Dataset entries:
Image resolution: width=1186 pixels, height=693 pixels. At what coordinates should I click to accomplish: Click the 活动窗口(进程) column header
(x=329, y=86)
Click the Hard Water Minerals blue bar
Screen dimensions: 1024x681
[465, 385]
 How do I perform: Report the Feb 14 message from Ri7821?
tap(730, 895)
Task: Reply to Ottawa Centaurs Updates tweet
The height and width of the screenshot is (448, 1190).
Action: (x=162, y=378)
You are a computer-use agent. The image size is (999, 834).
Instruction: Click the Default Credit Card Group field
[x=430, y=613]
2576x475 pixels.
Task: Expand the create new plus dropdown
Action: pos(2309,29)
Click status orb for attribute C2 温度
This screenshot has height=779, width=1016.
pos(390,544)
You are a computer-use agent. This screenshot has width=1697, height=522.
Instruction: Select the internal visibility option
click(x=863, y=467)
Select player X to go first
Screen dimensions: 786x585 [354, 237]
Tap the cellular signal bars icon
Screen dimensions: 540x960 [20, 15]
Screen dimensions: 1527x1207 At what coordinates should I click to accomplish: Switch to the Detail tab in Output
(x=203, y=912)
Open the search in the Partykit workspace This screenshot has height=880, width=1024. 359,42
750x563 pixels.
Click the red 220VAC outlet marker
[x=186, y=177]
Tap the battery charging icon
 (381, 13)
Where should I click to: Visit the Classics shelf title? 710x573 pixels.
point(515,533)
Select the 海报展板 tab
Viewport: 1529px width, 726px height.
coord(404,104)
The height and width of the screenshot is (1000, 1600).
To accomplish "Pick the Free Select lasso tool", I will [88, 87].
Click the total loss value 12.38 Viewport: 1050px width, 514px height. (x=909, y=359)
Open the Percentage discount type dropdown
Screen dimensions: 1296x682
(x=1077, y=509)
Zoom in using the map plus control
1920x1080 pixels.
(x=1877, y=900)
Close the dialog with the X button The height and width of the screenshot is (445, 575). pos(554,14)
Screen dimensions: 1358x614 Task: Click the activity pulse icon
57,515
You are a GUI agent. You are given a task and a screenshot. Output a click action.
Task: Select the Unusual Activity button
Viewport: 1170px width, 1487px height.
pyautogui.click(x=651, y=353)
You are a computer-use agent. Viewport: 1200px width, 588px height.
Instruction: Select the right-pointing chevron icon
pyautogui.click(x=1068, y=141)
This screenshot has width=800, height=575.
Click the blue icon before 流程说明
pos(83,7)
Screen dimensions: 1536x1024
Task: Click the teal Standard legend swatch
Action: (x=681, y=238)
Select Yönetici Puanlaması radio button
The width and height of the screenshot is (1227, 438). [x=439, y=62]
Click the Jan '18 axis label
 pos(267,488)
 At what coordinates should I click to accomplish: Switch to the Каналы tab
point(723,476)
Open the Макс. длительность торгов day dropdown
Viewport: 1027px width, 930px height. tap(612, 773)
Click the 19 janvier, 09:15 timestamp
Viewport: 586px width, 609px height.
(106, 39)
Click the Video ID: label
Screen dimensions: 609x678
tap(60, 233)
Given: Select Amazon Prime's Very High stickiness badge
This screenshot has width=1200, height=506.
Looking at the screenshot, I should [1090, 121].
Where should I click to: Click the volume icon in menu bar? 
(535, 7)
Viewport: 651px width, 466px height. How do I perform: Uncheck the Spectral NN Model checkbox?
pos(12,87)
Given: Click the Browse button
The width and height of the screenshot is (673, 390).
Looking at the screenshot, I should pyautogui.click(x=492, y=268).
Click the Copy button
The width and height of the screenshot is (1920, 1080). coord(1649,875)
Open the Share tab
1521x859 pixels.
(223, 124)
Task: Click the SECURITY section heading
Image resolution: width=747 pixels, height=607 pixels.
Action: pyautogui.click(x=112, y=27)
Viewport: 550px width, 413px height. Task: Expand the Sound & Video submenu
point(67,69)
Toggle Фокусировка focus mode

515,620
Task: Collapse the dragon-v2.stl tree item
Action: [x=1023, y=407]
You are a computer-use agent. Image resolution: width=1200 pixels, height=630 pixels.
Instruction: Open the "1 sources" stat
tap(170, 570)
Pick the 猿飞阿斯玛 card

**Your task**
Go through the records above and retype each one exactly.

**Answer to this task**
Image resolution: width=1186 pixels, height=693 pixels. At what coordinates should I click to accomplish: Click the 活动窗口(进程) column header
(x=329, y=86)
Click the Hard Water Minerals blue bar
Screen dimensions: 1024x681
[465, 385]
 How do I perform: Report the Feb 14 message from Ri7821?
tap(730, 895)
Task: Reply to Ottawa Centaurs Updates tweet
The height and width of the screenshot is (448, 1190).
Action: (x=162, y=378)
You are a computer-use agent. The image size is (999, 834).
Instruction: Click the Default Credit Card Group field
[x=430, y=613]
2576x475 pixels.
Task: Expand the create new plus dropdown
Action: pos(2309,29)
Click status orb for attribute C2 温度
This screenshot has height=779, width=1016.
pos(390,544)
You are a computer-use agent. This screenshot has width=1697, height=522.
Instruction: Select the internal visibility option
click(x=863, y=467)
Select player X to go first
Screen dimensions: 786x585 [354, 237]
Tap the cellular signal bars icon
Screen dimensions: 540x960 [20, 15]
Screen dimensions: 1527x1207 At what coordinates should I click to accomplish: Switch to the Detail tab in Output
(x=203, y=912)
Open the search in the Partykit workspace This screenshot has height=880, width=1024. 359,42
750x563 pixels.
Click the red 220VAC outlet marker
[x=186, y=177]
Tap the battery charging icon
 (381, 13)
Where should I click to: Visit the Classics shelf title? 710x573 pixels.
point(515,533)
Select the 海报展板 tab
Viewport: 1529px width, 726px height.
coord(404,104)
The height and width of the screenshot is (1000, 1600).
To accomplish "Pick the Free Select lasso tool", I will [88, 87].
Click the total loss value 12.38 Viewport: 1050px width, 514px height. (x=909, y=359)
Open the Percentage discount type dropdown
Screen dimensions: 1296x682
(x=1077, y=509)
Zoom in using the map plus control
1920x1080 pixels.
(x=1877, y=900)
Close the dialog with the X button The height and width of the screenshot is (445, 575). pos(554,14)
Screen dimensions: 1358x614 Task: Click the activity pulse icon
57,515
You are a GUI agent. You are given a task and a screenshot. Output a click action.
Task: Select the Unusual Activity button
Viewport: 1170px width, 1487px height.
pyautogui.click(x=651, y=353)
You are a computer-use agent. Viewport: 1200px width, 588px height.
Instruction: Select the right-pointing chevron icon
pyautogui.click(x=1068, y=141)
This screenshot has width=800, height=575.
Click the blue icon before 流程说明
pos(83,7)
Screen dimensions: 1536x1024
Task: Click the teal Standard legend swatch
Action: (x=681, y=238)
Select Yönetici Puanlaması radio button
The width and height of the screenshot is (1227, 438). [x=439, y=62]
Click the Jan '18 axis label
 pos(267,488)
 At what coordinates should I click to accomplish: Switch to the Каналы tab
point(723,476)
Open the Макс. длительность торгов day dropdown
Viewport: 1027px width, 930px height. tap(612, 773)
Click the 19 janvier, 09:15 timestamp
Viewport: 586px width, 609px height.
(106, 39)
Click the Video ID: label
Screen dimensions: 609x678
tap(60, 233)
Given: Select Amazon Prime's Very High stickiness badge
This screenshot has width=1200, height=506.
Looking at the screenshot, I should [1090, 121].
Where should I click to: Click the volume icon in menu bar? 
(535, 7)
Viewport: 651px width, 466px height. How do I perform: Uncheck the Spectral NN Model checkbox?
pos(12,87)
Given: Click the Browse button
The width and height of the screenshot is (673, 390).
Looking at the screenshot, I should pyautogui.click(x=492, y=268).
Click the Copy button
The width and height of the screenshot is (1920, 1080). coord(1649,875)
Open the Share tab
1521x859 pixels.
(223, 124)
Task: Click the SECURITY section heading
Image resolution: width=747 pixels, height=607 pixels.
Action: pyautogui.click(x=112, y=27)
Viewport: 550px width, 413px height. Task: Expand the Sound & Video submenu
point(67,69)
Toggle Фокусировка focus mode

515,620
Task: Collapse the dragon-v2.stl tree item
Action: [x=1023, y=407]
You are a computer-use agent. Image resolution: width=1200 pixels, height=630 pixels.
Instruction: Open the "1 sources" stat
tap(170, 570)
Pick the 猿飞阿斯玛 card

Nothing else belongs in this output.